Supo que necesitaba terapia cuando aceptó que él viniera a vivir a su casa. Así que prefirió ser claro consigo mismo: le dijo que le agradaba su presencia pero que tenía que irse a Grecia, a un evento, y que demoraría tres meses en su gira de conferencias por Europa. Se sorprendió al ver una lágrima en sus ojos: prefirió creer que era de cocodrilo y no cedió ni por un instante.

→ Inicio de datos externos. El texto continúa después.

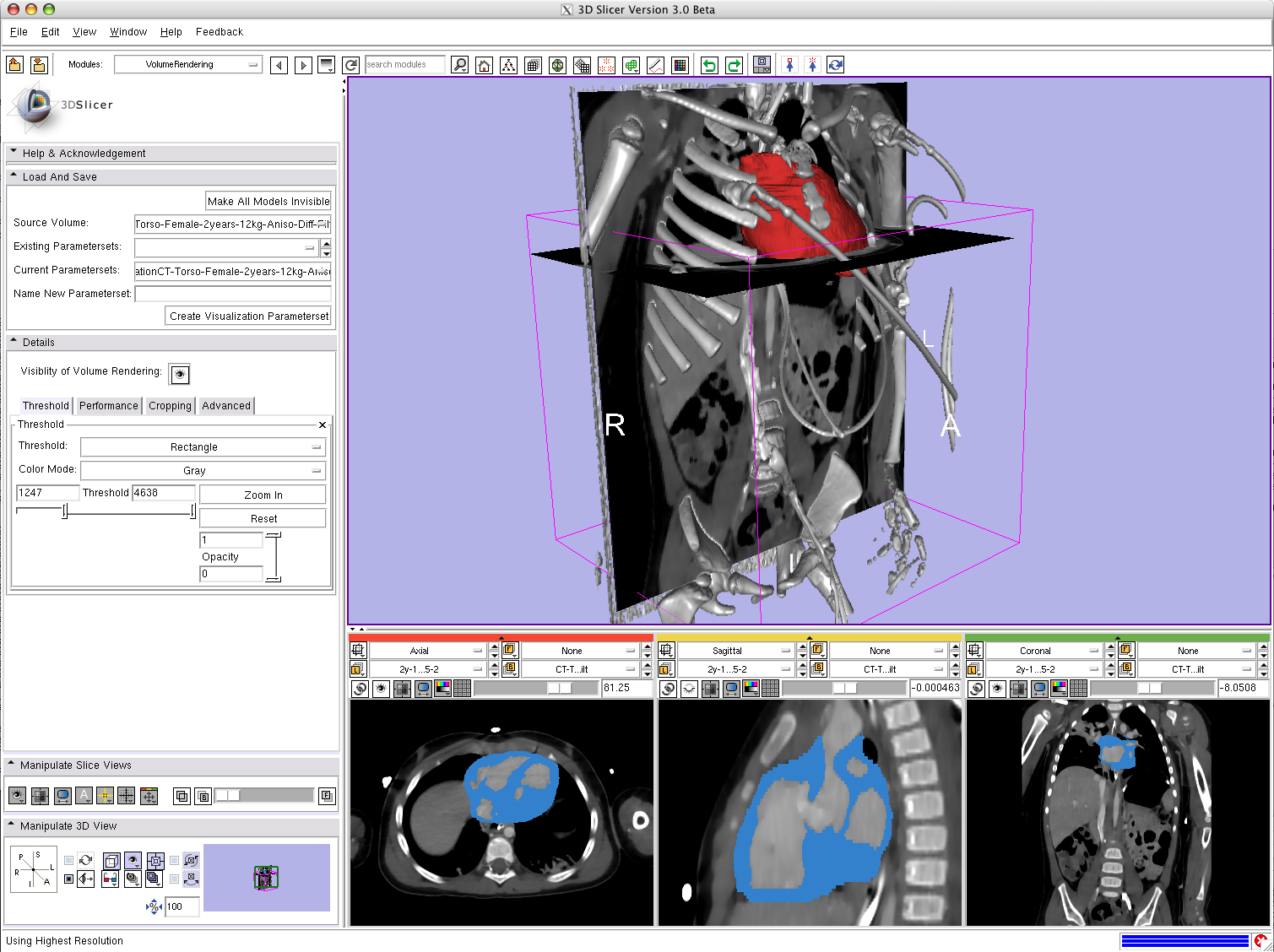Enable the 3D view spin checkbox

coord(69,860)

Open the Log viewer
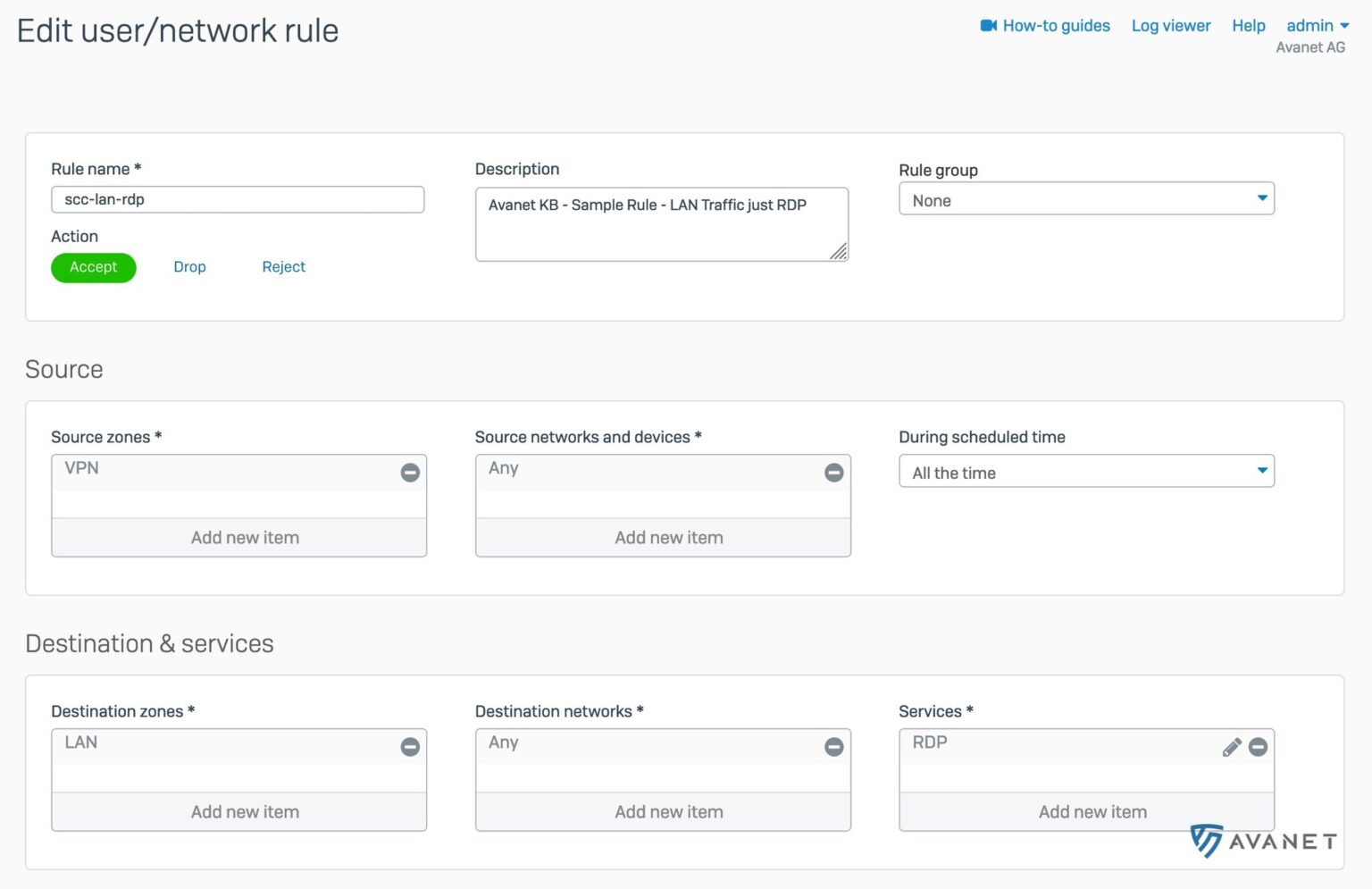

Respiró tranquilo mientras observaba las pinturas eróticas de las copas griegas en el Musèe du Louvre; se sintió él mismo, viendo “Los amantes” en el vaso griego de Peithinos, en el Mussen Preussicher Kulturbesitz de Berlín; supo que lo había olvidado al sentir tan solo un pequeño cosquilleo rondando su cuerpo, al deleitarse observando “el suicida” de Antoine Wiertz en el Mussès Royaux des Beaux-Arts de Bélgica, en Bruselas.
Regresó a su no tan pequeña casa, en Bogotá, Colombia, y sonrió tranquilo cuando decidió darse un tiempo para utilizar los aparatos y el espejo que estaban en su sala; sin embargo, tan solo hasta el siguiente jueves en el bar supo que todo había terminado, al darse inicio el show y verlo ahí, desnudo, erecto y no sentir nada, ni siquiera remordimiento por aquella “inversión” que terminó siendo un gasto.